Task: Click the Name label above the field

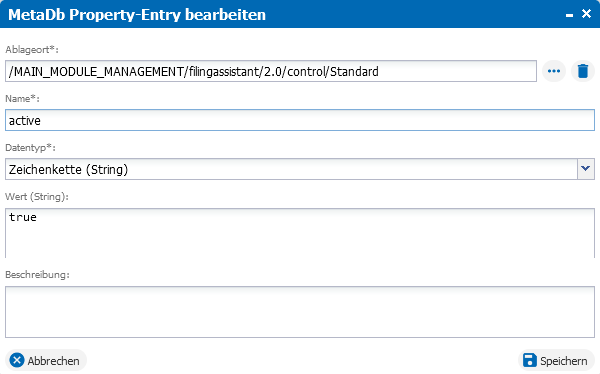Action: [22, 98]
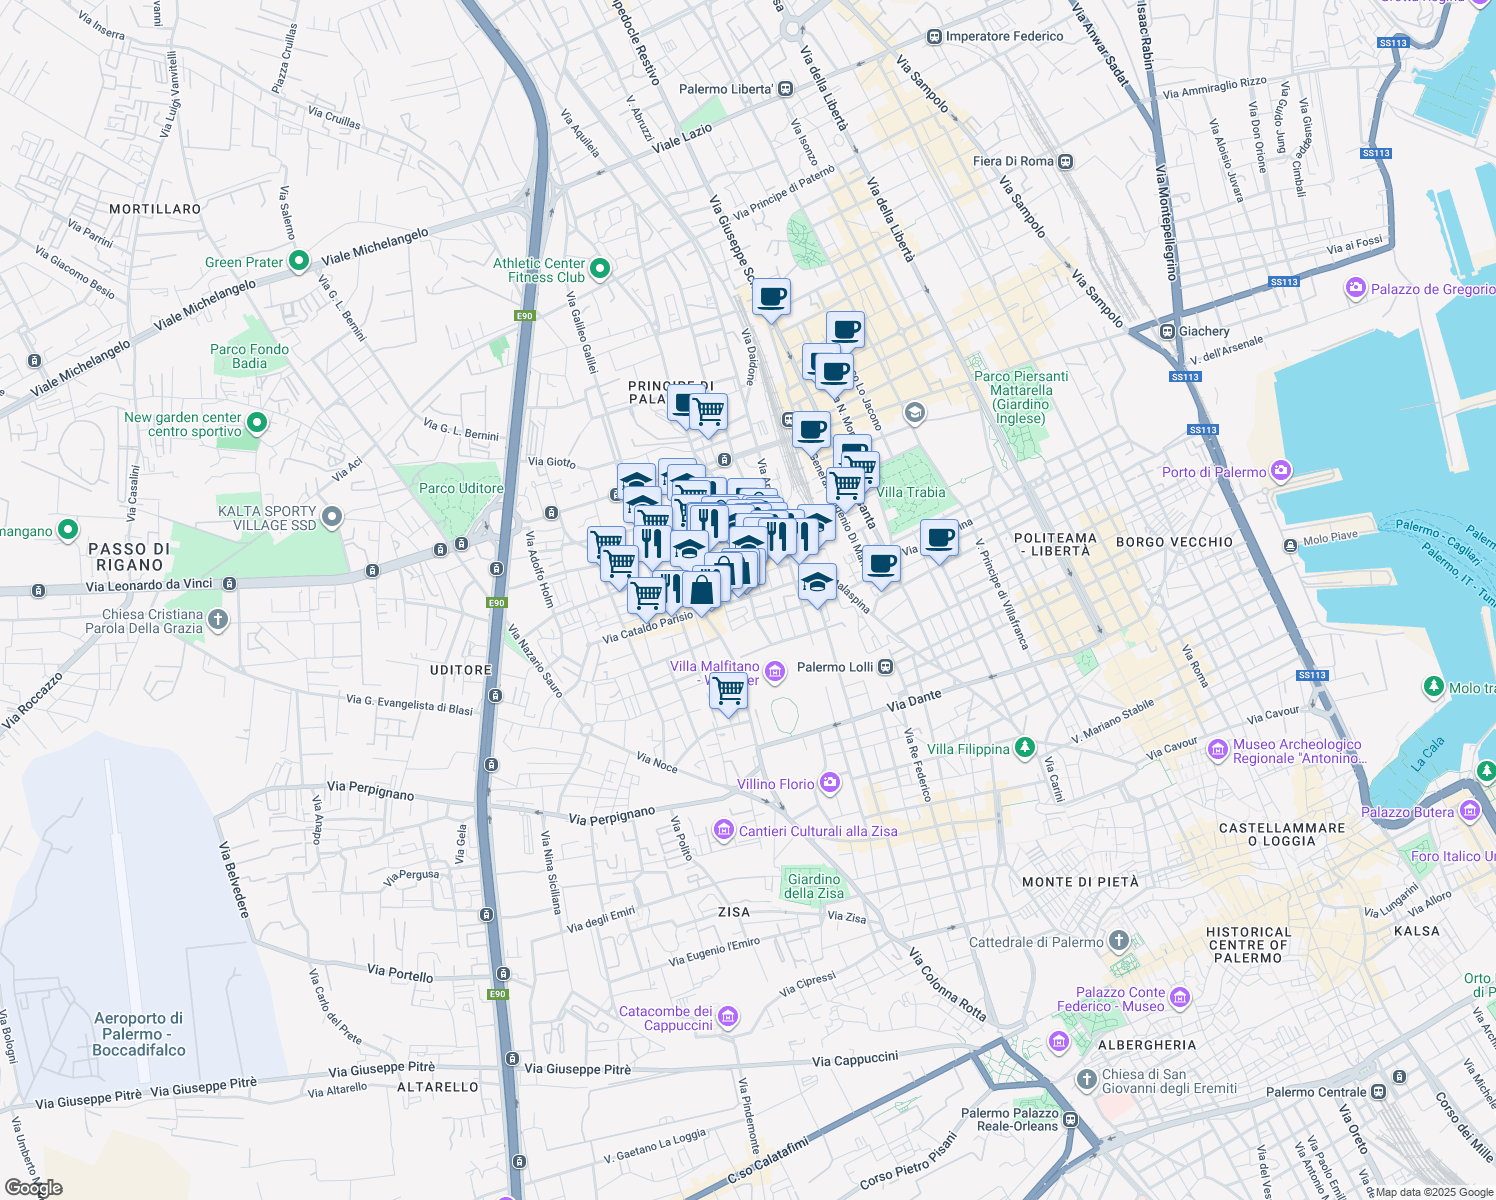Open the Athletic Center Fitness Club marker
Viewport: 1496px width, 1200px height.
tap(599, 268)
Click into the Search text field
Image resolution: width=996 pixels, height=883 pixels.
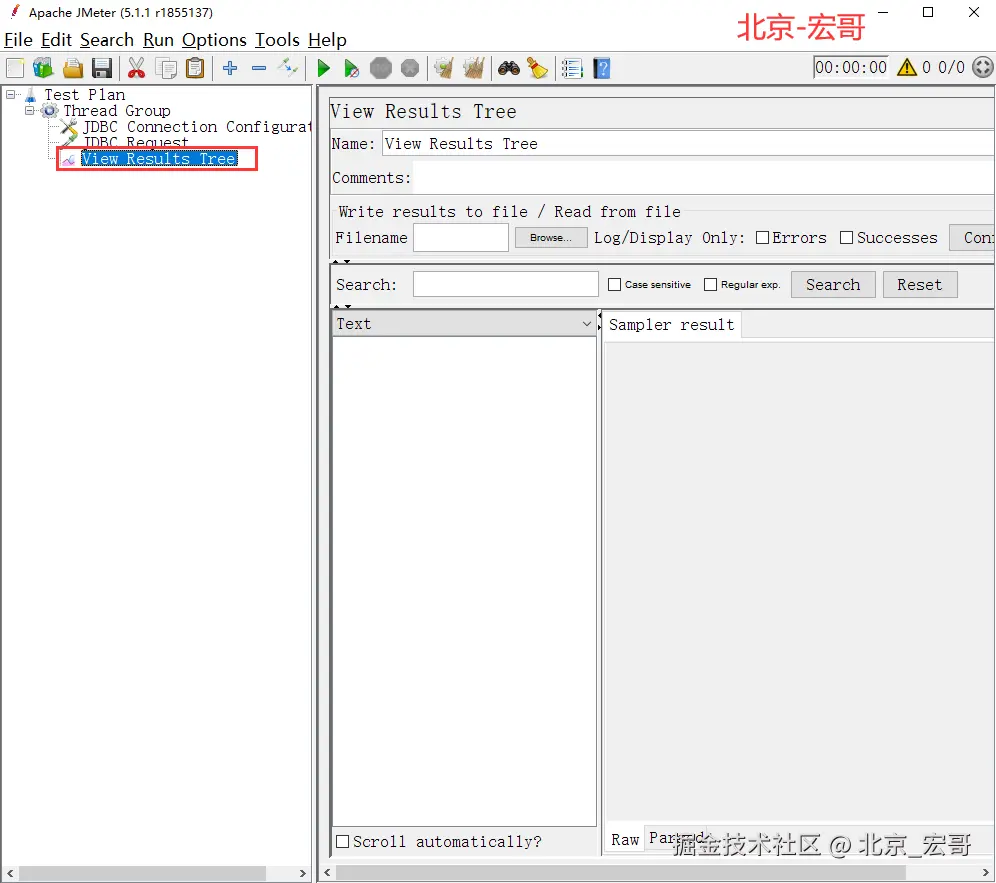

[To be done]:
Write out all of the material above word for word, leaving the pictures out.

[Exercise answer]:
Task: Click the Name label above the field

Action: [22, 98]
Open the Athletic Center Fitness Club marker
Viewport: 1496px width, 1200px height.
tap(599, 268)
Click into the Search text field
Image resolution: width=996 pixels, height=883 pixels.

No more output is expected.